Can Contemporary Cities Be Places of Tolerance?

Edited by Stefano Moroni and David Weberman

Stefano Moroni is Associate Professor in Planning at Milan Polytechnic, where he teaches Land use ethics and the law. He is a member of the editorial board of PlanningTheory.
David Weberman is Associate Professor in Philosophy at the Central European University, Budapest.

This book addresses the social, functional and symbolic dimensions of urban space in today’s world. The twelve essays range from a conceptual framing of the issues to case descriptions, rich with illustrations. Together they provide a thorough exploration of the nature and significance of social space and particular aspects of its distribution in today’s urban spaces and the various factors that are competing for it.
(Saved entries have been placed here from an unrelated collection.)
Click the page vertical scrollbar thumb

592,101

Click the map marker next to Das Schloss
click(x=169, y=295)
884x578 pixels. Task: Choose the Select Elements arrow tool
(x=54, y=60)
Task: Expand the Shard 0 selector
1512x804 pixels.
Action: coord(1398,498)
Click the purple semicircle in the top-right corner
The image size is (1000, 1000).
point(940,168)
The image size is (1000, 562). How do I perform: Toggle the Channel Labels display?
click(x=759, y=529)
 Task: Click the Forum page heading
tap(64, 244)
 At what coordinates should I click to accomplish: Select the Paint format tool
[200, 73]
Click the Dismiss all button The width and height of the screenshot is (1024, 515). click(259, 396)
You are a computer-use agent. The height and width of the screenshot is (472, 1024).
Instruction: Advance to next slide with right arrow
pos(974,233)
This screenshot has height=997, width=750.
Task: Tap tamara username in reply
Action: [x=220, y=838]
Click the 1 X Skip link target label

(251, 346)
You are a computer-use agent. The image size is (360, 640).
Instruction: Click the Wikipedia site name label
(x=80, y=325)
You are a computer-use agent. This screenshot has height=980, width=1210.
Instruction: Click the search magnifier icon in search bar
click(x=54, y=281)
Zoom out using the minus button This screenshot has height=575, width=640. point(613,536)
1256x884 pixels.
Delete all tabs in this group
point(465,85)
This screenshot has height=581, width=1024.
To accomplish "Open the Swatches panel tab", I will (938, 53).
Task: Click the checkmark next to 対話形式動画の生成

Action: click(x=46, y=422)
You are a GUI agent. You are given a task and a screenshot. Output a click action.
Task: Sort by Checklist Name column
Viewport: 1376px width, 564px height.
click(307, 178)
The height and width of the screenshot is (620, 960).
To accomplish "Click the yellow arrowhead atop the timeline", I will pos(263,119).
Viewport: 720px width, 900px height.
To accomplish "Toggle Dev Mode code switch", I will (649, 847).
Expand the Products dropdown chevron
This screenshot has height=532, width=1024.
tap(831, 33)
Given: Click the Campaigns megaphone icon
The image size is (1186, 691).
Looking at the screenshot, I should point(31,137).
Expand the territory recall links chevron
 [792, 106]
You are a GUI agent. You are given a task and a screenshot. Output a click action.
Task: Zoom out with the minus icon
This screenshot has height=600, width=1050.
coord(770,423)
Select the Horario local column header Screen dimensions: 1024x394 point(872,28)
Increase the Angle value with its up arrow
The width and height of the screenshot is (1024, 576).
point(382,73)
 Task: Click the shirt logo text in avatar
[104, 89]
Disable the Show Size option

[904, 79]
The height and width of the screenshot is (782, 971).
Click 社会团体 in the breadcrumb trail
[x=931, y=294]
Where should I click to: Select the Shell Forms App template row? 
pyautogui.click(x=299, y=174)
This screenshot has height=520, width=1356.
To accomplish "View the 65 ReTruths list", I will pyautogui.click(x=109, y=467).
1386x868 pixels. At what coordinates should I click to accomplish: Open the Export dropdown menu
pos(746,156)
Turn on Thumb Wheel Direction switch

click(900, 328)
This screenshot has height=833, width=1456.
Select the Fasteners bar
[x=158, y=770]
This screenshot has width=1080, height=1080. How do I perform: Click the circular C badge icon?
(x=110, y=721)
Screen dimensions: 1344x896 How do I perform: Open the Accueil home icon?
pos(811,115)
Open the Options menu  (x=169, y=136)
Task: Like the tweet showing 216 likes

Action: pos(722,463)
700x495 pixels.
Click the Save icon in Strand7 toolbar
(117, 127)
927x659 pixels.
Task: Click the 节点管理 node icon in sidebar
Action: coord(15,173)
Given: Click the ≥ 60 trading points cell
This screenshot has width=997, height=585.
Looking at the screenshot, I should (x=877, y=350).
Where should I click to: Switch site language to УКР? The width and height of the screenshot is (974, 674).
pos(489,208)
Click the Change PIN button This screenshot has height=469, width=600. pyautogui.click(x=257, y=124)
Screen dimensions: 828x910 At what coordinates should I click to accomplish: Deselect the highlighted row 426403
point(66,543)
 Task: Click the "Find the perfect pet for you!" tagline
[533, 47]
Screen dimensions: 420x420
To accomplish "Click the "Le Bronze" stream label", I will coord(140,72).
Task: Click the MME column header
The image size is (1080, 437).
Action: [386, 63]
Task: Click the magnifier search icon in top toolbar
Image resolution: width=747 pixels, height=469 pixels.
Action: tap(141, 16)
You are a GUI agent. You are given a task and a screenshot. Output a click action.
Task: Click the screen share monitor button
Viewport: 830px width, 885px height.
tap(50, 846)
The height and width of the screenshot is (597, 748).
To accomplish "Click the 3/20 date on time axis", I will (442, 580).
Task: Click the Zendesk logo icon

The book addresses a topic that is intrinsically interdisciplinary. Questions of space are examined from a rich variety of perspectives from urban planning to political philosophy, shedding some light on this shadowy process. Some of the issues addressed include the dichotomies of public and private space, rights and duties regarding the use of space, and conflicts over its allocation. Well-reasoned and lively discussions are offered from the perspective of basic values and rights. The recognition of the specifics of (minority community) identity as an institutional policy is raised in opposition to “abstract distributive accounts of justice” – economic pressures by developers and would-be gentrifiers.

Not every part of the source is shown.